1. Continents collide
2. Super-mountains form
3. Erosion of super-mountains
4. Large quantities of minerals and nutrients wash out to open ocean
5. Explosion of marine algae life (partly sourced from noted nutrients)
6. Mass amounts of oxygen produced during photosynthesis
The process of Earth's increase in atmospheric oxygen content is theorized to have started with the continent-continent collision of huge landmasses forming supercontinents, and therefore possibly supercontinent mountain ranges (super-mountains). These super-mountains would have eroded, and the mass amounts of nutrients, including iron and phosphorus, would have washed into oceans, just as is seen happening today. The oceans would then be rich in nutrients essential to photosynthetic organisms, which would then be able to respire mass amounts of oxygen. There is an apparent direct relationship between orogeny and the atmospheric oxygen content. There is also evidence for increased sedimentation concurrent with the timing of these mass oxygenation events, meaning that the organic carbon and pyrite at these times were more likely to be buried beneath sediment and therefore unable to react with the free oxygen. This sustained the atmospheric oxygen increases.
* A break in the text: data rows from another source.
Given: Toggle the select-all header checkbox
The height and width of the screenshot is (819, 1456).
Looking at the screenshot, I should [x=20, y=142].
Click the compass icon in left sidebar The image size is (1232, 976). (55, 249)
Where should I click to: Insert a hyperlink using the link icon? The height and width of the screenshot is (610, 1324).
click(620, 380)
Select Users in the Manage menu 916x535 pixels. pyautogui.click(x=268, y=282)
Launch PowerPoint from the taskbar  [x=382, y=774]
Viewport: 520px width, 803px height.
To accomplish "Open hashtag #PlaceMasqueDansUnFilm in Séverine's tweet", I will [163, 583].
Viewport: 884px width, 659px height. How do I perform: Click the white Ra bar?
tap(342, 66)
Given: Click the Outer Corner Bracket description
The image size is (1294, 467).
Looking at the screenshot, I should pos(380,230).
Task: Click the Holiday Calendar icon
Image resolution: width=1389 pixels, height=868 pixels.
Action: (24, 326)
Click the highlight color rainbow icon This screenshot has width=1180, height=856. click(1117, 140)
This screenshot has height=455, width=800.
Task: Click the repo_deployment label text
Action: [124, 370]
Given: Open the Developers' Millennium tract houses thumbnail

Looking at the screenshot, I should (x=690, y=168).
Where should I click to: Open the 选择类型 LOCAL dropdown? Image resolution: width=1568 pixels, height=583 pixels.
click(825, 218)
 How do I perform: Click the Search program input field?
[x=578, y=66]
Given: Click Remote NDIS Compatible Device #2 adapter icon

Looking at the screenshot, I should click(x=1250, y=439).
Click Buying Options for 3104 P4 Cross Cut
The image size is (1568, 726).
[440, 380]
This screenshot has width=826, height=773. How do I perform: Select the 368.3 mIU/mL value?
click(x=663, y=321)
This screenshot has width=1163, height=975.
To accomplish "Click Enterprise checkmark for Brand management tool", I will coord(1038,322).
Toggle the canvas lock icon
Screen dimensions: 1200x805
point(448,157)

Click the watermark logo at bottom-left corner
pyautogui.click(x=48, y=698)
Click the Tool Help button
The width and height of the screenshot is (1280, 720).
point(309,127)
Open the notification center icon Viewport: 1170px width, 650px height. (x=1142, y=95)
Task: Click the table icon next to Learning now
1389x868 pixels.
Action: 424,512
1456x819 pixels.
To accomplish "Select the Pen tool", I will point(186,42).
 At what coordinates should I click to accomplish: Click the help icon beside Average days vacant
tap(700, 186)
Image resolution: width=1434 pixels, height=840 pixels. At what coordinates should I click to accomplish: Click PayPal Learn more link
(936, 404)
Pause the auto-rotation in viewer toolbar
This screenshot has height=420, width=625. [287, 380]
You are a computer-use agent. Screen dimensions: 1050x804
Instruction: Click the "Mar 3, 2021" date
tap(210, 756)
At 2.65 Ga there was an increase in molybdenum isotope fractionation. It was temporary but supports the increase in atmospheric oxygen because molybdenum isotopes require free oxygen to fractionate. Between 2.45 and 2.32 Ga, the second period of oxygenation occurred, which has been called the 'great oxygenation event.' Evidence supporting this event includes red beds appearance 2.3 Ga (meaning that Fe^{3+} was being produced and became an important component in soils).

The third oxygenation stage approximately 1.8 Ga is indicated by the disappearance of iron formations. Neodymium isotopic studies suggest that iron formations are usually from continental sources, meaning that dissolved Fe and Fe^{2+} had to be transported during continental erosion. A rise in atmospheric oxygen prevents Fe transport, so the lack of iron formations may have been the result of an increase in oxygen. The fourth oxygenation event, roughly 0.6 Ga, is based on modeled rates of sulfur isotopes from marine carbonate-associated sulfates. An increase (near doubled concentration) of sulfur isotopes, which is suggested by these models, would require an increase in the oxygen content of the deep oceans.

Between 650 and 550 Ma there were three increases in ocean oxygen levels, this period is the fifth oxygenation stage. One of the reasons indicating this period to be an oxygenation event is the increase in redox-sensitive molybdenum in black shales. The sixth event occurred between 360 and 260 Ma and was identified by models suggesting shifts in the balance of ^{34}S in sulfates and ^{13}C in carbonates, which were strongly influenced by an increase in atmospheric oxygen.

==Proxies==

Granites and detrital zircons have notably similar and episodic appearances in the rock record. Their fluctuations correlate with Precambrian supercontinent cycles. The U–Pb zircon dates from orogenic granites are among the most reliable aging determinants.

Some issues exist with relying on granite sourced zircons, such as a lack of evenly globally sourced data and the loss of granite zircons by sedimentary coverage or plutonic consumption. Where granite zircons are less adequate, detrital zircons from sandstones appear and make up for the gaps. These detrital zircons are taken from the sands of major modern rivers and their drainage basins. Oceanic magnetic anomalies and paleomagnetic data are the primary resources used for reconstructing continent and supercontinent locations back to roughly 150 Ma.